2. "Recognising Perspectives"

  • "Students should understand that a difference in opinion is always a possibility between people belonging to different cultures."
  • "Thus, they should be able to acknowledge different perspectives, without trying to enforce their own."

3. "Communicating Ideas"

  • "Students should be adept at conveying their thoughts and emotions, verbally as well as non-verbally, to a diverse audience."

4. "Taking Action"

  • "Students should not only obtain knowledge about the world but also learn to utilise and leverage their learnings in a positive way, to make a difference in the world."

C. Needed Innovations in Education Systems

"Through constant innovation, educational systems can incorporate a number of measures to make students more globally competent":

1. Promote Languages in the Curriculum

  • "Apart from teaching a globally accepted language like English, institutes can also teach [and promote] second languages like Mandarin, Spanish, and French, which are fast becoming prominent language skills required for any multinational company."

2. "Incorporate Global Resources into Every Subject"

  • "Students should be encouraged to refer to research papers and studies from different countries to understand different perspectives from across the globe."
  • "Resources from non-English-speaking countries may also be used to inculcate fresh perspectives and encourage empathy."

3. "Utilise Problem-Based Learning"

  • "Students who are globally competent need to be able to solve real-world problems and apply their theoretical learnings in practical situations."
  • "Problem-Based Learning ... requires students to conduct research on specific problems by themselves, incorporate a range of perspectives, and formulate a solution accordingly."
  • "This will aid students in developing critical-thinking skills instead of simply relying on their textbooks for solutions ... [and], in turn, will facilitate a better and deeper understanding of the concepts as well as enhance their communication skills."

4. "Organise Educational Trips" (or Support Participation in Study Abroad Programs)

  • "Perhaps the best way to make a student culturally aware is by encouraging travel in the teaching pedagogy, through educational trips to different countries."
  • "Such trips would act as a gateway for students to experience different locales on a first-hand basis."

5. "Explore the City"

  • "Immersive learning experiences can play a key role in facilitating a student’s all-round development and problem-solving skills."
  • "By using the city as a classroom, students can be exposed to a range of real-life problems, which will train them in devising strategic and well-planned solutions."

D. "Measures that Students Can Take" -- and Instructors Can Encourage

"While institutions play a key role in helping students become globally competent, this competency can only be leveraged to yield results, if the students also take certain steps to further their development."

1. "Watch Global News" (i.e.
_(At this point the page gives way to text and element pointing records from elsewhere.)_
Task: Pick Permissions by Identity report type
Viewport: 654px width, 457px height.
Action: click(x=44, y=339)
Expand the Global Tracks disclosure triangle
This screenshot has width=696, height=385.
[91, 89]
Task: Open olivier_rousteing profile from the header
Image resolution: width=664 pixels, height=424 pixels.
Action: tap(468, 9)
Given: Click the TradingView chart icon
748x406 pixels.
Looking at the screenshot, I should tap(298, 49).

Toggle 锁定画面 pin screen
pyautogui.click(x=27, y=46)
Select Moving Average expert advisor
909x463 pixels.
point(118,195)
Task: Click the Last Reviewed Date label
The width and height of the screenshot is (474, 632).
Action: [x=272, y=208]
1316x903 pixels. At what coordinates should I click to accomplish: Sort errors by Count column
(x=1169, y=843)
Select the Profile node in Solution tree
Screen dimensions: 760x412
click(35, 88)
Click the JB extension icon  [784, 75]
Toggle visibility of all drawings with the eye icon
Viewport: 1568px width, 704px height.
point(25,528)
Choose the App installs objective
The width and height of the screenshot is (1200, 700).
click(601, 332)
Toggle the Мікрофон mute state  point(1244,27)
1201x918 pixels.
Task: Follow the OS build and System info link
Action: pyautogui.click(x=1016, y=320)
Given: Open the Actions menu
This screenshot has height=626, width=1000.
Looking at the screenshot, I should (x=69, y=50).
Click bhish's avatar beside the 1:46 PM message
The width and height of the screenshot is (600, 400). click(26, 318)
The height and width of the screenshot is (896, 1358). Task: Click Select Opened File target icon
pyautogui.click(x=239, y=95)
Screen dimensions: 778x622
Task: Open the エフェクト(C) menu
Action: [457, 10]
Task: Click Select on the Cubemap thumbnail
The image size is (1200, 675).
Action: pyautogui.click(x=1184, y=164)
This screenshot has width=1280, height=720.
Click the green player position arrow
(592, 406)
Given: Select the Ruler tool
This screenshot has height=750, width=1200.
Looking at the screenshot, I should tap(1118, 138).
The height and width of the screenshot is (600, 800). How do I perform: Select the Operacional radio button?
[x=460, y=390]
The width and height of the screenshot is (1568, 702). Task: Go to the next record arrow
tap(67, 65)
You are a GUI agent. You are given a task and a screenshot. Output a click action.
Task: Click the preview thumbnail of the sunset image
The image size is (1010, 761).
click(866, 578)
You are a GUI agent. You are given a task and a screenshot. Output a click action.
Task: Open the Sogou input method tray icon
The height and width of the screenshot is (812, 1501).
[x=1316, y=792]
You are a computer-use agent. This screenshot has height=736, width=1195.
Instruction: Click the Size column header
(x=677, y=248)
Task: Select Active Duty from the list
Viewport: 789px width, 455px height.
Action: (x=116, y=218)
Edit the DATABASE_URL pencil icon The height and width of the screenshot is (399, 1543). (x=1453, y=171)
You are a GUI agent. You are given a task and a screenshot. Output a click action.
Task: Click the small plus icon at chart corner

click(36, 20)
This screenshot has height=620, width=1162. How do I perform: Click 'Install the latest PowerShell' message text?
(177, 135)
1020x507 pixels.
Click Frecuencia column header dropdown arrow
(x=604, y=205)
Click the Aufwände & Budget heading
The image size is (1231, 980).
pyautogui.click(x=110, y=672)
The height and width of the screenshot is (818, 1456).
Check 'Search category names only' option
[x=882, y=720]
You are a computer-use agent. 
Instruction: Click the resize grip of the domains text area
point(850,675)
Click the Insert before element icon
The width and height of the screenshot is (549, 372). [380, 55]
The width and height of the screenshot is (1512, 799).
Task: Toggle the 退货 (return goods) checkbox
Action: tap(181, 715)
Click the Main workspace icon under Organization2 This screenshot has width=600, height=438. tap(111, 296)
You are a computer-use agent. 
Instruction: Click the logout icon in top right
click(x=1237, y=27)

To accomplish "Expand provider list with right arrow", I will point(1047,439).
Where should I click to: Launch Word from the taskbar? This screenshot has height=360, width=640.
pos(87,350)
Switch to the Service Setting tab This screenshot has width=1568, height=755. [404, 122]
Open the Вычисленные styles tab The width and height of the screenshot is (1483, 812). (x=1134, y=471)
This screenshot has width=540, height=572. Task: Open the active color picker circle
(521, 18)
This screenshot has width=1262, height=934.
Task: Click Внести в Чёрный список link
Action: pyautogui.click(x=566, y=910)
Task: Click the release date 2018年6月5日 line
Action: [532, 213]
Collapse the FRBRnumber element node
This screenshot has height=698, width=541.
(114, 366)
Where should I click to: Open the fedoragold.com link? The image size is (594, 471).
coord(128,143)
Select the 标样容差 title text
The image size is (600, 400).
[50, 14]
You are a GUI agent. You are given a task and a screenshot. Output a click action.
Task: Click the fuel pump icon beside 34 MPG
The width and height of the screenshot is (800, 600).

News from Around the World)

  • "Students need to explore and be aware of everything that is going on around the world."
  • "By watching and listening to news from a number of different countries, they will be able to understand a number of differing perspectives for the same news."

2. "Learn a Foreign Language From Your Phone"

  • "Smartphones ... offer a variety of means to enhance one’s knowledge and keep learning."
  • "Apps allow students to learn a range of new languages in a fun and interactive manner, using their phones."
  • There are also many useful international-news apps as well.

3. "Travel the Globe on a Budget"

  • "With multiple options like homestays and youth hostels now being available, travelling to a different destination has become extremely convenient."
  • "[S]tudents can explore a number of different places, and understand the ground realities of life there."
  • This "can also help them grasp the many nuances of various cultures through an interaction with the natives." 

4. Intern Abroad

  • "Apart from travelling, the best way for students to expose themselves to new cultures is by taking up internships in a foreign country."
  • "Many organisations today arrange internships in companies or volunteering positions in NGOs for foreign students, to enable them to learn from exposure to various other cities and countries."